"""
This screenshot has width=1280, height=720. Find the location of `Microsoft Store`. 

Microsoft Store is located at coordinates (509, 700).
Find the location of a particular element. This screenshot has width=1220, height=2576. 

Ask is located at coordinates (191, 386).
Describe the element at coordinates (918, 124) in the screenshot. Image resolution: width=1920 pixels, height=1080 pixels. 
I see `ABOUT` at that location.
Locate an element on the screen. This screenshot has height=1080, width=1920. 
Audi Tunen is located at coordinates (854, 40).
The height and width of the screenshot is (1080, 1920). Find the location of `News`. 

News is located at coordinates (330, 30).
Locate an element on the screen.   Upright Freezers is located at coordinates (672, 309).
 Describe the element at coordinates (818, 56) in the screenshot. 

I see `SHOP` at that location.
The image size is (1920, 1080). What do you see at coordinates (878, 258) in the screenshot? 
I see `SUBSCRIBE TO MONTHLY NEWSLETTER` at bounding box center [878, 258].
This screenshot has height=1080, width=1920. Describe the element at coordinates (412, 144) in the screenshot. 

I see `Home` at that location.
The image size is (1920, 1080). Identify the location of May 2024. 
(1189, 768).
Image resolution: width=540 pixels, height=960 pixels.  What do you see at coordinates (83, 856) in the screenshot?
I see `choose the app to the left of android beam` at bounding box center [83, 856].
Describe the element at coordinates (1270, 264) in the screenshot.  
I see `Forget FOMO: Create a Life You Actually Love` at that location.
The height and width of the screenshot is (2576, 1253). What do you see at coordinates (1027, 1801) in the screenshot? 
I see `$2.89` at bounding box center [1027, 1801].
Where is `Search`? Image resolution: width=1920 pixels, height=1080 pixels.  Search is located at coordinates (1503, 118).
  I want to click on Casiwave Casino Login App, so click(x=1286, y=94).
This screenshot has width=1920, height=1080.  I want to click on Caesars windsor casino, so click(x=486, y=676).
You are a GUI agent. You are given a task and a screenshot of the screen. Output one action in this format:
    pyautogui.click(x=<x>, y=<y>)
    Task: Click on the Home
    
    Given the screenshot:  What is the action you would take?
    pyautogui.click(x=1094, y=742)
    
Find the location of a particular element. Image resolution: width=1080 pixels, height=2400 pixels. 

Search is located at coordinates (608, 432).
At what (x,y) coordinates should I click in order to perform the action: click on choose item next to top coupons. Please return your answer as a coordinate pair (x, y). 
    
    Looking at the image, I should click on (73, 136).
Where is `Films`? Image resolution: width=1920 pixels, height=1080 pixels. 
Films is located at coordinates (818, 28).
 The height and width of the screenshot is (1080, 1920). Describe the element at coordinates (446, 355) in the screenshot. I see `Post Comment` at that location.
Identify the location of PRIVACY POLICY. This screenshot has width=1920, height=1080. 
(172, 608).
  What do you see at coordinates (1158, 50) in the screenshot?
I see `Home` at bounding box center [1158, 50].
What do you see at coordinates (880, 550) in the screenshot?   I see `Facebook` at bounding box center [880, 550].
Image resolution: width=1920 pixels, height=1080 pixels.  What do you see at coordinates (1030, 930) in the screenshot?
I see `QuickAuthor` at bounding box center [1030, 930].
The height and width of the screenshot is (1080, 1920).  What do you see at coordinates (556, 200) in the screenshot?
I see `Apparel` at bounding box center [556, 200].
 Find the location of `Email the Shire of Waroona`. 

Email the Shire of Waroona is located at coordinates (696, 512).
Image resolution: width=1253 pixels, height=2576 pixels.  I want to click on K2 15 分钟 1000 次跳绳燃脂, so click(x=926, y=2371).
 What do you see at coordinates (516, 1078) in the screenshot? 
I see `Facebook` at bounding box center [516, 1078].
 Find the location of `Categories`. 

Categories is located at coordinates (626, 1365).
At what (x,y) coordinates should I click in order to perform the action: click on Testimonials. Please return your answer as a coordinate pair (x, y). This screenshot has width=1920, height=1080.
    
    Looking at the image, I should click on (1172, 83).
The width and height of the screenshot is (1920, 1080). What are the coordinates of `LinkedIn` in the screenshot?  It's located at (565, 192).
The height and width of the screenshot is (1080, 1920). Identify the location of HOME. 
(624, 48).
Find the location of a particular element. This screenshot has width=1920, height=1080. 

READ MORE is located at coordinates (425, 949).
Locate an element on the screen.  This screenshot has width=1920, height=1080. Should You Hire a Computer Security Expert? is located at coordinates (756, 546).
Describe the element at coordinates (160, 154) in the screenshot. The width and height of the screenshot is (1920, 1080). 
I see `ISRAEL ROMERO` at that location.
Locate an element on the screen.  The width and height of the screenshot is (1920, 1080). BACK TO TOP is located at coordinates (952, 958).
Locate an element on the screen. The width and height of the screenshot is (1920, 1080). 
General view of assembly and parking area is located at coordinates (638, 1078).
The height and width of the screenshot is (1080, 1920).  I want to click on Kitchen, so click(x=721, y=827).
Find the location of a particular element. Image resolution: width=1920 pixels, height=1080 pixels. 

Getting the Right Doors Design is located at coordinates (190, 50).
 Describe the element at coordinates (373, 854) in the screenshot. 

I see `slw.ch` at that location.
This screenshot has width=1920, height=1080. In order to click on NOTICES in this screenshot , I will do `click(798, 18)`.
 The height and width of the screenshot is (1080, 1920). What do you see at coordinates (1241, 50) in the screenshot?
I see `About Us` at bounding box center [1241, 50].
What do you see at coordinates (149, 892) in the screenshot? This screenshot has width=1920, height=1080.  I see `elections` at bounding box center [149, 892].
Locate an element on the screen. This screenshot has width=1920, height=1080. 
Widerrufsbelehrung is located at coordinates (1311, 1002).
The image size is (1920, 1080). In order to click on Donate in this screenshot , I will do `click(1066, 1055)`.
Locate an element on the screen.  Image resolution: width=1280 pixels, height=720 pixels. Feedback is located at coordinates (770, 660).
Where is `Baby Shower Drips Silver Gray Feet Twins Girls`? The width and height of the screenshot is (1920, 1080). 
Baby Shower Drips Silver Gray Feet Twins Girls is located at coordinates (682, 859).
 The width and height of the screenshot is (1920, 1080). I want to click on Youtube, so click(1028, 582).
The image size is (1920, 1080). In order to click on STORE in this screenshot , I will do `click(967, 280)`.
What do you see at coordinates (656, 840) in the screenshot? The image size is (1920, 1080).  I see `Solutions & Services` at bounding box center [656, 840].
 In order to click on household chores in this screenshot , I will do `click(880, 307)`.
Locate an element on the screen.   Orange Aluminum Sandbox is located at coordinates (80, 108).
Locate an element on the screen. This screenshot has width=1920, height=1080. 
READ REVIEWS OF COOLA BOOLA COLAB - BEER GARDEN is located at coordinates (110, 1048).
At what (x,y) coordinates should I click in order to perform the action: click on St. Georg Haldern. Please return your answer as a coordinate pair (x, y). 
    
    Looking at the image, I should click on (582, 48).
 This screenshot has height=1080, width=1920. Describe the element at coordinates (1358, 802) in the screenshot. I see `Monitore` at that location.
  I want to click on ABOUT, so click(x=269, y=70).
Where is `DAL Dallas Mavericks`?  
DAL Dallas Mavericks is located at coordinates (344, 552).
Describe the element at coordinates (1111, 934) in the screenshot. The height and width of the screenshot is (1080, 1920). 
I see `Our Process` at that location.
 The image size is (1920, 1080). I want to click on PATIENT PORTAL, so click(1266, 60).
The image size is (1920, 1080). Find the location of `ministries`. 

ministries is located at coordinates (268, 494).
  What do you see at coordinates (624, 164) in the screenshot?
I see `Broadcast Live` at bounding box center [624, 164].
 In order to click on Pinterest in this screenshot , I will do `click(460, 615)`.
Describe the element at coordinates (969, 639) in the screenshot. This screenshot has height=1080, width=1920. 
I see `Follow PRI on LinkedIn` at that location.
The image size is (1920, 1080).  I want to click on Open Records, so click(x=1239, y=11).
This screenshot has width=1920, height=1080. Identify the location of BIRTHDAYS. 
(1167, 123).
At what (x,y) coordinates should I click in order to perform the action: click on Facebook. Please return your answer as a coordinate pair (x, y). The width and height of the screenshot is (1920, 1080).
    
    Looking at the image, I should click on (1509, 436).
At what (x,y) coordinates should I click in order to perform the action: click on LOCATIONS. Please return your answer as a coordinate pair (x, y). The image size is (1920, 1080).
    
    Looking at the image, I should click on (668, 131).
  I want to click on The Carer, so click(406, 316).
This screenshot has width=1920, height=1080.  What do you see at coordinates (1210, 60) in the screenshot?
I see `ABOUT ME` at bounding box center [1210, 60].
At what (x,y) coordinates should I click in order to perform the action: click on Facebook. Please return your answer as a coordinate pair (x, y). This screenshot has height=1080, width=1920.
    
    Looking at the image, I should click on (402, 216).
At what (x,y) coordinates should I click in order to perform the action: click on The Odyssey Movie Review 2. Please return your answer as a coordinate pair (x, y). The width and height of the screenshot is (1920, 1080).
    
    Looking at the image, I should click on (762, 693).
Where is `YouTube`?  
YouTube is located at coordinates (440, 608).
"""
# Written problem
Reproduce verbatim the part of the data above that opens with the line containing "so click(x=486, y=676)." and closes with the line containing "Search is located at coordinates (608, 432).", including both of those lines.

# Exercise response
This screenshot has width=1920, height=1080.  I want to click on Caesars windsor casino, so click(x=486, y=676).
You are a GUI agent. You are given a task and a screenshot of the screen. Output one action in this format:
    pyautogui.click(x=<x>, y=<y>)
    Task: Click on the Home
    
    Given the screenshot:  What is the action you would take?
    pyautogui.click(x=1094, y=742)
    
Find the location of a particular element. Image resolution: width=1080 pixels, height=2400 pixels. 

Search is located at coordinates (608, 432).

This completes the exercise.